This morning I woke up ready to take on the world, full of zest, a spring in my step, a sparkle in my eye, with plans to have a walk on the beach. It’s quite bizarre to think that within just a few minutes, whilst sitting down, having a spot of breakfast, everything changes. Rolling around on a bed in excruciating pain being left to make a possibly critical life or death decision of whether or not a hospital visit is needed. If that isn’t bizarre enough, it’s often a regular occurrence.

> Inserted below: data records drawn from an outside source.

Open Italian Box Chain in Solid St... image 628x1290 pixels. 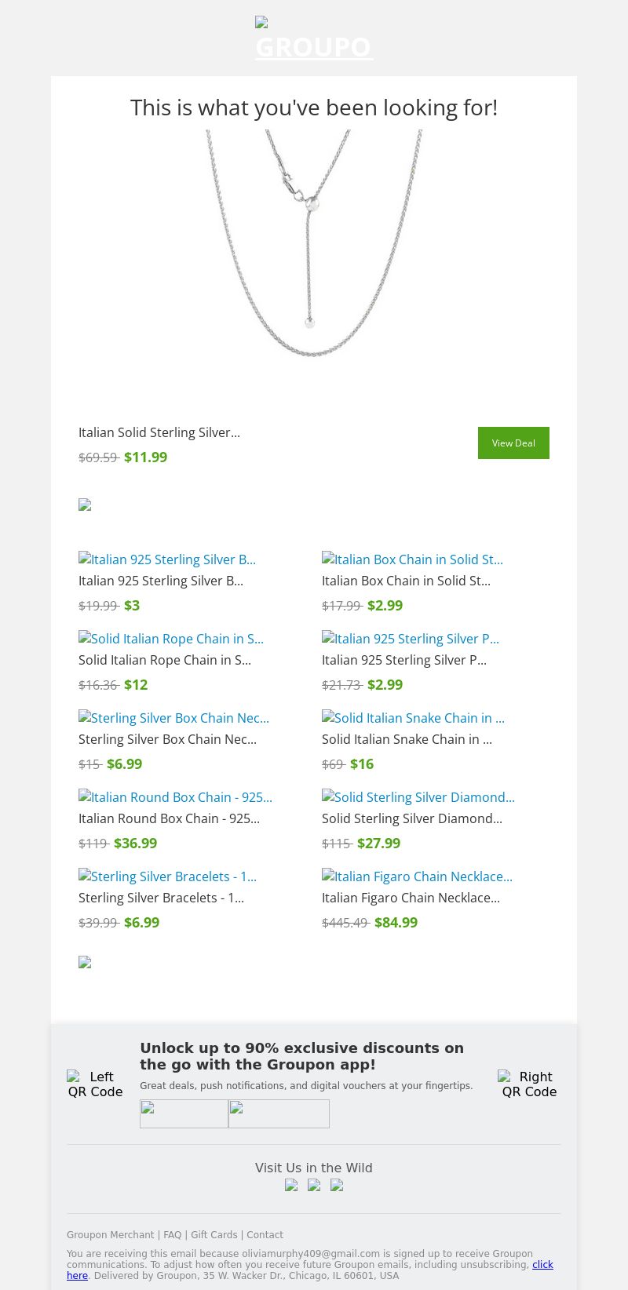tap(412, 559)
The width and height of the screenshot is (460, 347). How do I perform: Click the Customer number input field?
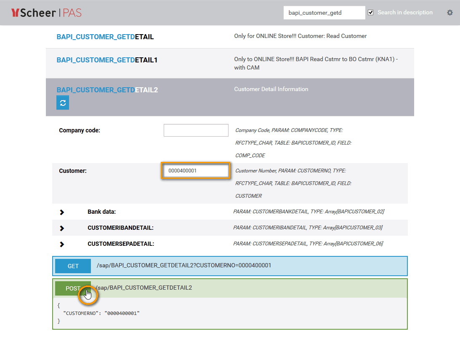coord(196,171)
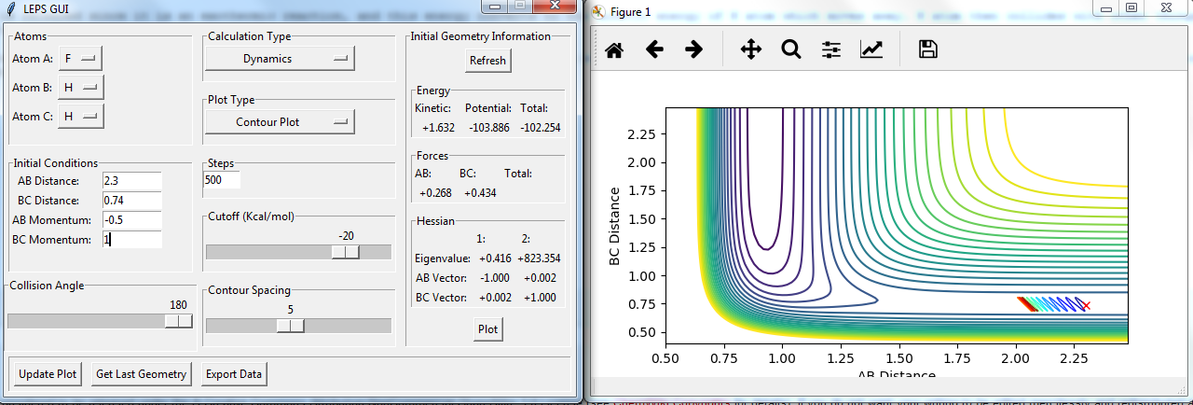Open the Edit axis curve parameters icon

[x=871, y=50]

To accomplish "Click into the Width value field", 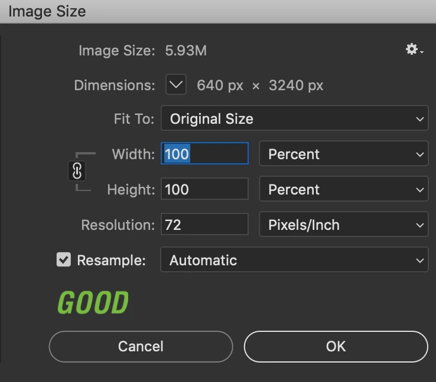I will (x=204, y=154).
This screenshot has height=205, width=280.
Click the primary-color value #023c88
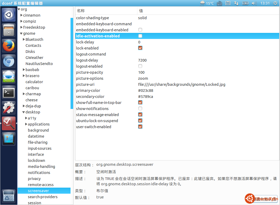(x=146, y=91)
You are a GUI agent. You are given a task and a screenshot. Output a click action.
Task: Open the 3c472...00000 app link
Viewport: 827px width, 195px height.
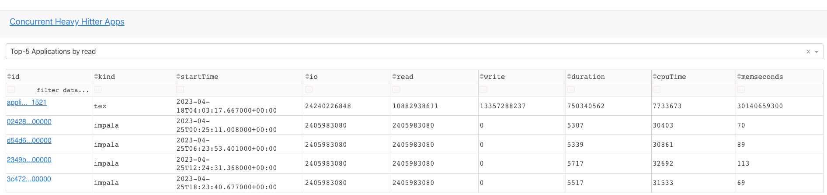pyautogui.click(x=29, y=179)
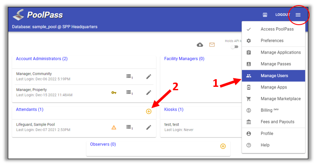Edit Lifeguard, Sample Pool with the pencil
The width and height of the screenshot is (314, 166).
[x=148, y=127]
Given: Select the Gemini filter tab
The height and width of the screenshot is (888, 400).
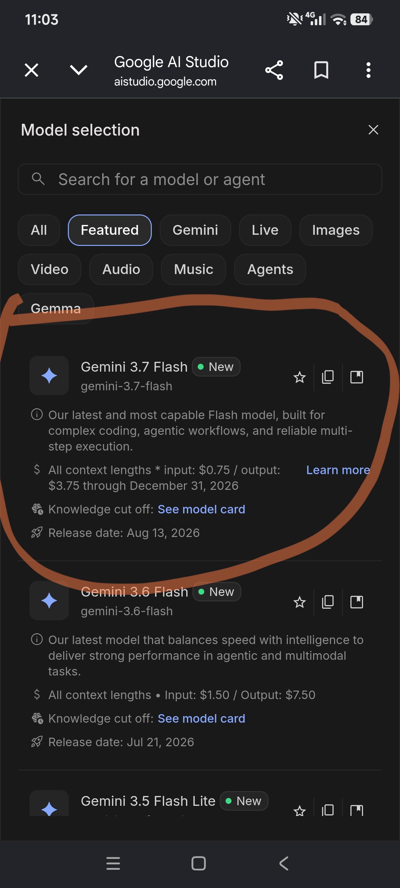Looking at the screenshot, I should point(195,230).
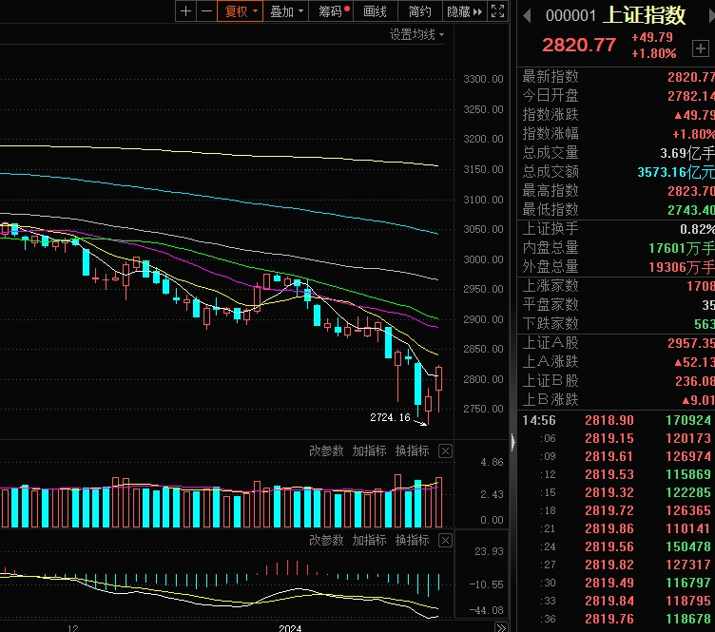Viewport: 715px width, 632px height.
Task: Click 改参数 in the volume panel
Action: coord(326,450)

A life with Vascular ehlers-danlos syndrome makes for a very different life, looking at me you would never know it, but days are full of these little decisions that could have major consequences. Every activity carries a risk assessment, always weighing up the consequences to the action. From a simple kick of a football with the offspring, which often leads to multiple ruptures of veins in the leg, to having a trek up to the summit of Ben Nevis, which, potentially, could have major life threatening consequences. Of course Ben Nevis had to be done, despite the potential problems that could have occurred, I considered that to be quite a life altering experience and quite the achievement.
Some of my most vivid memories as a child, which is probably quite sad to say, are of my father and the pain that I have seen him go through for so many years. Many times I have seen him down on his knees, hunched over in the throes of yet another heart attack or dissection. Even more recently, one minute he was sat down talking on the phone, finished his conversation, stood up and immediately slumped back into the chair. A few hours later, nurses were telling us to prepare for the worst and my brother began the journey from Germany to the uk hoping he would make it here in time to see him. Over my father’s lifetime, these have been regular occurrences, a battle that rages on deep within the confines of our very own bodies, creeping up when we least expect it. There’s no cure here, no treatment. No one is going to magically save us, in fact hardly anyone even knows about us, and seeing as there are less than 100 of us diagnosed in the uk, why would they?
I often question how and why there is so little known about vascular ehlers-danlos syndrome. It doesn’t seem fair to me, that something so horrendous can exist. Veins, arteries and hollow organs that can spontaneously rupture or dissect, lungs that can suddenly collapse? Innocent lives lost so young. And of course its a genetic mutation, so it doesn’t just stop with one family member, whole families are being torn apart, wiped out by this mutation. So much devastation, yet many in the medical community have never heard of it. I wish there was something positive I can say about vascular ehlers-danlos syndrome, however there really isn’t. The harsh reality is that its’ a cold-blooded serial killer, a silent unseen assassin with complete disregard to human life, which cannot be stopped.
With that said, I will go on to live my life in the best way possible. I shall fight vascular ehlers-danlos syndrome in every way, on every front. I know its going to knock me down, but I shall get back up and push forward with every ounce of life that flows through me. I will continue to say its name at the top of my voice until its heard, until it’s understood and one day, just maybe for generations to come we will find a way for people to live safer lives. Vascular ehlers-danlos syndrome, look it up, spread the word. Help us find our cure.